When adding that to the promising form Cyprien has shown at the start of the season, Nice could really be a threat in the upcoming season.
So why are they, my potential under-achievers? Simply because of that possibility, this might not work out. Nice are relying heavily on two young players to produce now, and there are plenty of examples that simply hasn’t worked out (Monaco being the most obvious). I hope for the sake of their players, they have a good season, but I have my doubts.
Best Transfer – Abdou Diallo
Joachim Andersen, Teji Savanier, Timothy Weah and Idrissa Gueye are all great signings to choose from, but my pick goes to Abdou Diallo. Dortmund’s sale of the Frenchman and the arrival of Hummels was one of the strangest moments of the window. The deal would have made more sense if they actually earned more of a profit than they did. They bought Diallo last season for just under £30 million and sold him for the same amount. However, Dortmund’s loss is Paris’s gain.Embed from Getty Images
Last season, Lucien Favre had 3 promising centre-backs to choose out of Akanji, Zagadou and Diallo, and the latter is by far the best. Diallo is not only a fantastic centre-back but managed to fit in perfectly at left-back, still amassing huge dribble numbers. He reads the game well for his age and possesses the speed and strength to play in an elite side. His ability in the air isn’t great, arguably one of the reasons Dortmund were willing to let him go. Yet, Diallo is an improvement over who Paris have. With Thiago Silva ageing, they needed to nail this signing, and they have.
Potential Flop – Renato Sanches
Lille have lost a lot this season. Not only did they sell their best player in Nicolas Pepe, but the sales of Rafael Leao and Thiago Mendes were massive loses. Mendes was a vital cog in that midfield, adding a lot in terms of defensive work and creativity but selling to a rival made it even worse. Leao made sense considering Milan’s colossal offer, but a potential star has been let go a year too early. It made this summer essential in keeping Lille competitive, with so many areas to fix.

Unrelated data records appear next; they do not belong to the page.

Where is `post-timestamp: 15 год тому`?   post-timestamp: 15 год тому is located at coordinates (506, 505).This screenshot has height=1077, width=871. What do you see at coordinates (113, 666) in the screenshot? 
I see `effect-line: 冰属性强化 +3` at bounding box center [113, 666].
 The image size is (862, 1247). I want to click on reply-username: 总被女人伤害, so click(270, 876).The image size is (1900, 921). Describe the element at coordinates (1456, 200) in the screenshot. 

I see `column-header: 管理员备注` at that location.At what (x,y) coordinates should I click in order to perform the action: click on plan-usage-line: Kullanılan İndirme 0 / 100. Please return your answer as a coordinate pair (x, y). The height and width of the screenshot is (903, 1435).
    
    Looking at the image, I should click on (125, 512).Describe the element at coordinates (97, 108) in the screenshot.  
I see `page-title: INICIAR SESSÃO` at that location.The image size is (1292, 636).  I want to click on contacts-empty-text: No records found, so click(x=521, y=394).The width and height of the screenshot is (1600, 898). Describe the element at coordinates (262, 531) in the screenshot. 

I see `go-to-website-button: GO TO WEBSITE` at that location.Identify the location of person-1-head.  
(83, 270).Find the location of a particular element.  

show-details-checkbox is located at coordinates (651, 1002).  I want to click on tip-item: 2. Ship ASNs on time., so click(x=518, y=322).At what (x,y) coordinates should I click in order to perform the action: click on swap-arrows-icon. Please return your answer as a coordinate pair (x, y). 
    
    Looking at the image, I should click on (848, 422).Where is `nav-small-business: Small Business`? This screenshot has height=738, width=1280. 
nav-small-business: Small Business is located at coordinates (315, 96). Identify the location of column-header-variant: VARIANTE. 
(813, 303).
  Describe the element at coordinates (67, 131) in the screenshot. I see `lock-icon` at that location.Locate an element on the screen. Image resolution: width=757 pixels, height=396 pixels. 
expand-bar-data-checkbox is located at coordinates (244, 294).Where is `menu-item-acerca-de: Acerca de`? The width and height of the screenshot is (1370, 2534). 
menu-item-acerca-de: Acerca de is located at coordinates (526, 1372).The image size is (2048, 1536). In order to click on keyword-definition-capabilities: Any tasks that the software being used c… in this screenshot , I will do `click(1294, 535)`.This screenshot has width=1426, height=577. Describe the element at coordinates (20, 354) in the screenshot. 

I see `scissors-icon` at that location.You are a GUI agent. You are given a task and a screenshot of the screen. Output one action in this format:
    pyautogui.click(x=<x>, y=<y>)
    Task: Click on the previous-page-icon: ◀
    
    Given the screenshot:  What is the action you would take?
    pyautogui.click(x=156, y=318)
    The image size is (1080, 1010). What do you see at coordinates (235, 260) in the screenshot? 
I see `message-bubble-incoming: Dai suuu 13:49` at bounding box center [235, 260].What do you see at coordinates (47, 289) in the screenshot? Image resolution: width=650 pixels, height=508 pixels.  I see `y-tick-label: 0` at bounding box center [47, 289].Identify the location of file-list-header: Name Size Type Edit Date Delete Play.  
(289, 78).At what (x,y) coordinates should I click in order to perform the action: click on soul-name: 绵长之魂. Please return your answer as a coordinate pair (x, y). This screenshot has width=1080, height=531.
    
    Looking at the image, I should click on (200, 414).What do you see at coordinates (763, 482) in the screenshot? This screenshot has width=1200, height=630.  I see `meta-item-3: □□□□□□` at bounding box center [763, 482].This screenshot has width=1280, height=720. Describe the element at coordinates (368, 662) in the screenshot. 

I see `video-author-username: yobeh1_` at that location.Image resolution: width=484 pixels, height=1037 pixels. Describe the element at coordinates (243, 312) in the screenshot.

While Yazici was very close to being here, as soon as I saw a fee agreed for Renato Sanches, there was no doubt he would find himself on this list. It was slightly unfair for Sanches to be painted as the next future superstar after his impressive Euro 2016 performances, which earned him a £35 million to Bayern. However, the former Benfica midfielder has had a torrid time since his move to Germany. His game time under Ancelotti was minimal, and after an odd yet disappointing loan move to Swansea, his future at the Bavarians looked extremely daunting.Embed from Getty Images
After another season of barely appearing for Bayern, Lille decided to take a punt on the young Portuguese midfielder. There is still clearly talent in Sanches, but it’s strange that after 4 years of playing two of the top five leagues, his sample size is still relatively small. Taking away international football and his time at Benfica, he has only played 2230 minutes since joining Bayern Munich, that’s fewer minutes than Nicolas Pepe played last season. He is a young player who has lacked substantial game time in the past 3 years and possibly having attitude problems, as his time at Swansea showed. This is arguably Lille’s most prominent risk of the summer. There is a lot of pressure on Sanches to be half the play he was predicted to be. If he fails to have an impact in another league, I fear his career could be over before it ever had a chance to begin.